Floresceu por toda a vida com garra e fé, fazendo da sua existência um perfume de amor e sabor para todos.

Ramalhete era o sobrenome de Elza, uma mulher cuja existência perfumou a vida de todos com amor, fé e comidas deliciosas. A nora Maila Pardinho encontrou na sogra uma mãe, amiga e companheira, um exemplo de mulher guerreira que seguirá fazendo florescer a busca por uma vida melhor no coração de todos que a conheceram.

As duas foram apresentadas por Evandro, o segundo filho de Elza, assim que os dois começaram a namorar. “Eu e ele morávamos em Serra e ela em Cariacica, cidades do Espírito Santo. Com uma semana de namoro, ele me levou até lá. Todo mundo que a conhecia passava a amá-la e comigo não foi diferente. Anos depois, apresentei a Elza para um colega do meu trabalho e ele também a adorou e não parou mais de visitá-la”, conta a nora. A distância entre as duas cidades da Grande Vitória nunca foi obstáculo para o convívio. A Bica de Roda d’Água, em Cariacica, será para sempre um endereço especial na memória de Maila e de seu filho. “Todo fim de semana que tinha um sol quente, ela me ligava e dizia: ‘acorda que vamos para bica tomar banho’. Eu saía daqui da minha cidade com meu filho. Ela fazia uma farofinha excelente para levar e meu menino amava a farofa da vovó Elza, sempre que íamos à casa dela, já pedia a farofinha gostosa”, recorda Maila.

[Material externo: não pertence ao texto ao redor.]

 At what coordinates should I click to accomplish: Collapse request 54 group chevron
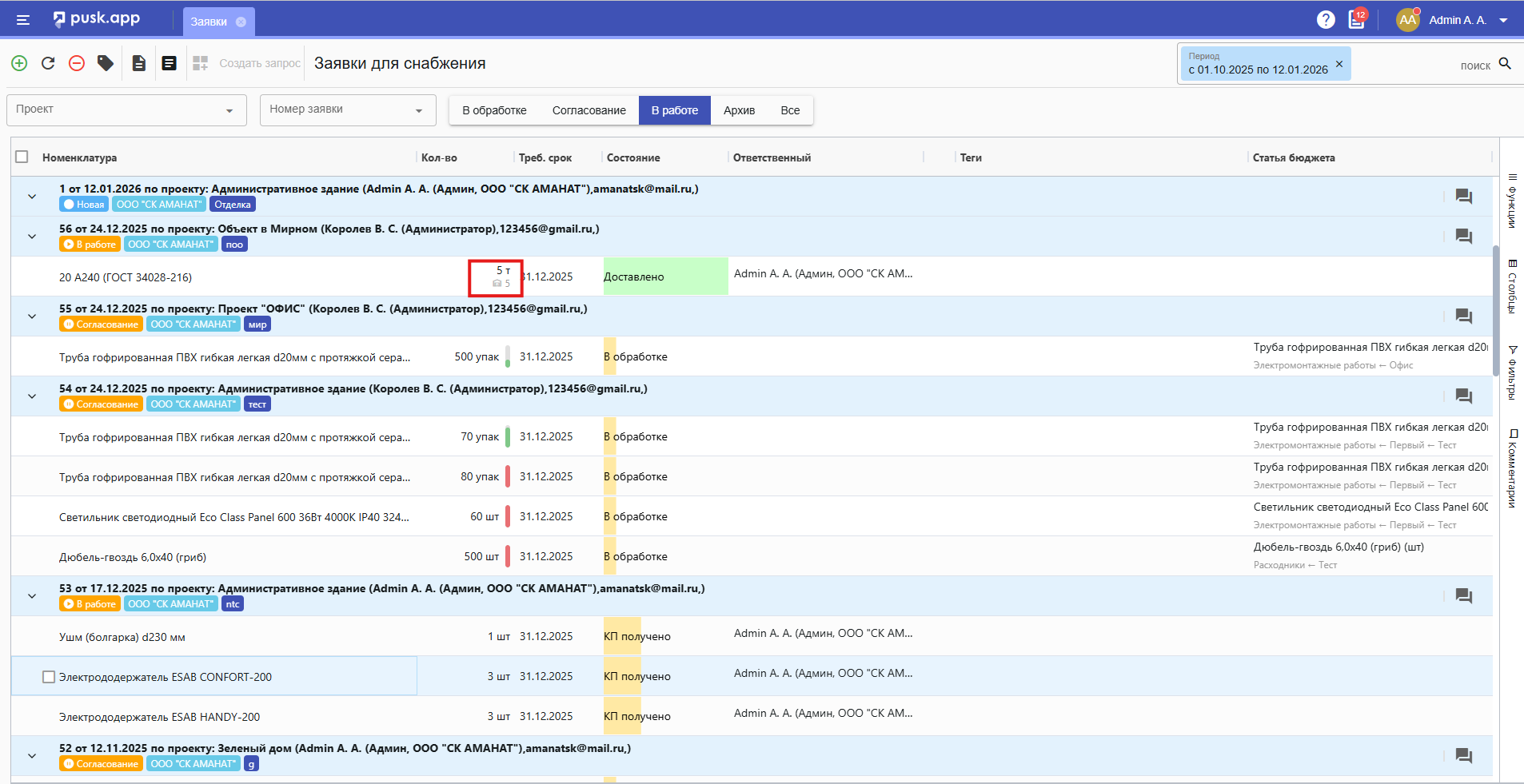click(x=32, y=396)
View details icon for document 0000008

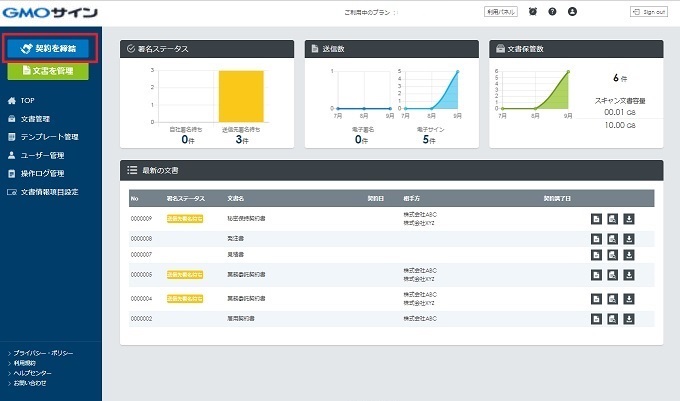(595, 238)
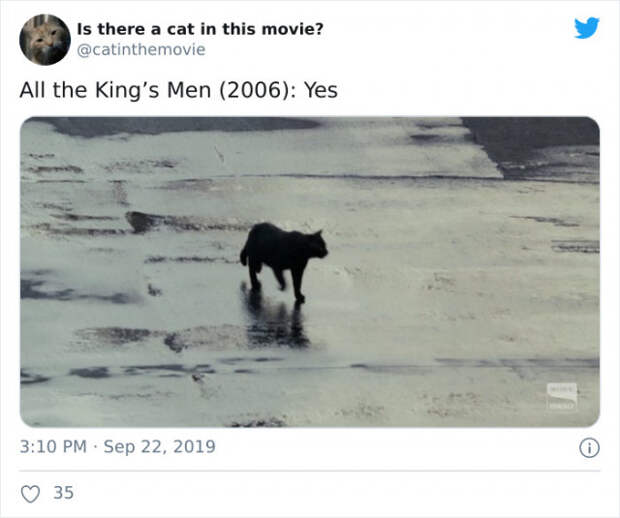Click the black cat in the image

click(284, 261)
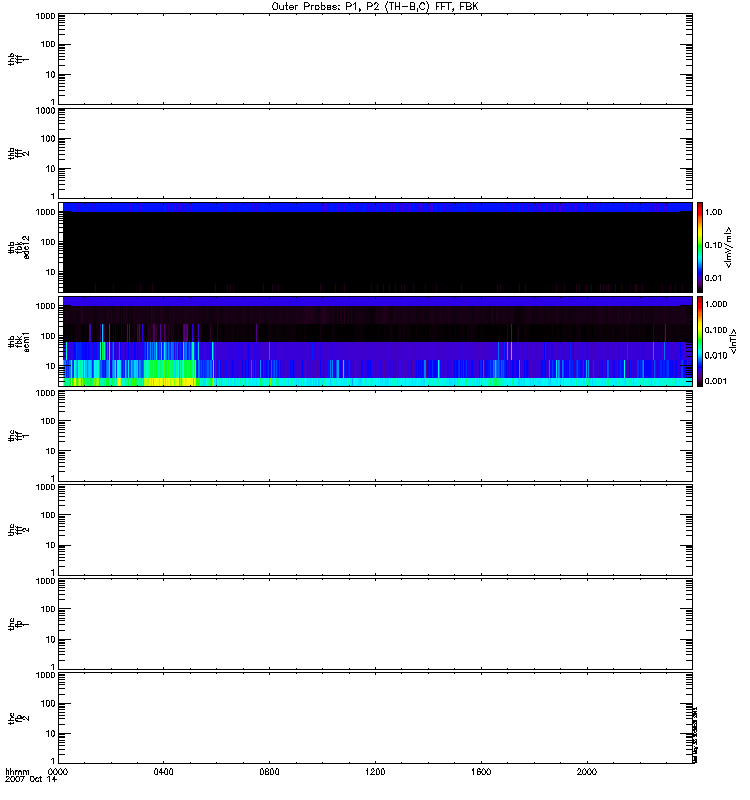Click the 0000 start time label
The height and width of the screenshot is (800, 750).
[x=58, y=773]
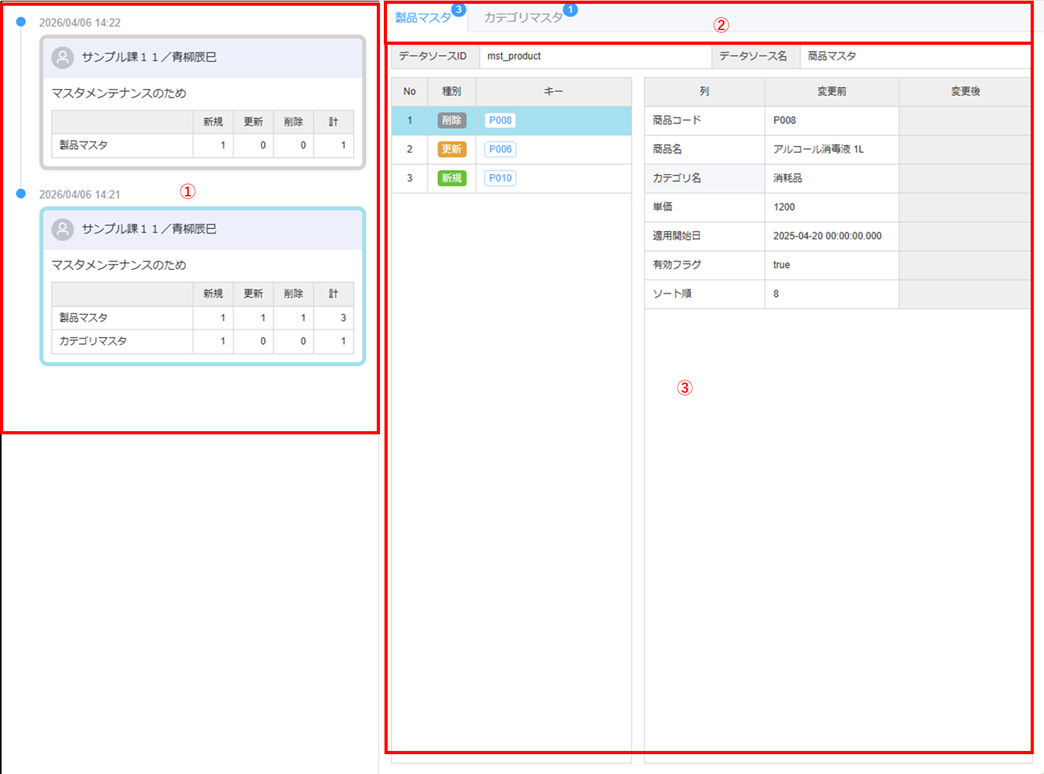Select the 2026/04/06 14:22 timeline dot
1044x774 pixels.
pos(21,22)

Foi com Elza que Maila aprendeu a “nunca deixar de amar o próximo e sempre perdoar quem está em nossa volta, pois a vida é muito curta”. Elza teve grandes decepções, mas era muito religiosa. “Não foi fácil a vida dela, o filho mais velho morreu afogado, quando tinha entre seis e sete anos. Mesmo assim, ela seguiu em frente e criou os outros três filhos: o meu marido, o Gledson e Gleisiane e era uma avó extremamente doce de três netinhos”, descreve. Por mais de trinta anos trabalhou para a mesma família como empregada doméstica, em Vitória. Na rotina semanal, tinha dias reservados para colocar em prática todo seu talento na cozinha e preparar as refeições da semana para os patrões. Com isso, adquiriu o hábito de congelar os mais variados tipos de alimentos.

O objetivo dela, com tanto trabalho, era erguer a casa que construía há anos. “Todo dinheirinho que sobrava, fazia algo na casa. Era azulejo, pia, novos cômodos, só faltava bater uma laje para deixar a casinha dela na altura da rua e fazer uma escada”, explica Maila, que ajudou em várias obras. “A casa ficava em uma baixada e não tinha uma escada ou rampa. Ela costumava dizer que a escada só ficava feitinha quando eu ia lá, pois eu sempre fazia os degraus com a enxada, mas quando chovia muito, ela só conseguia sair de casa pelo quintal da irmã ou descendo de bunda.”

Faltou pouco para ela conseguir realizar o sonho de ver sua “casinha bem-feitinha”. Um lugar que ela transformou no endereço certo para acolher quem precisasse e não foram poucos os momentos em que Elza ofereceu abrigo a quem não tinha um lugar para ficar. Certa vez, ela trouxe para morar em sua casa uma moça vinda da Bahia, que já estava desistindo de ficar na Grande Vitória por não conseguir emprego.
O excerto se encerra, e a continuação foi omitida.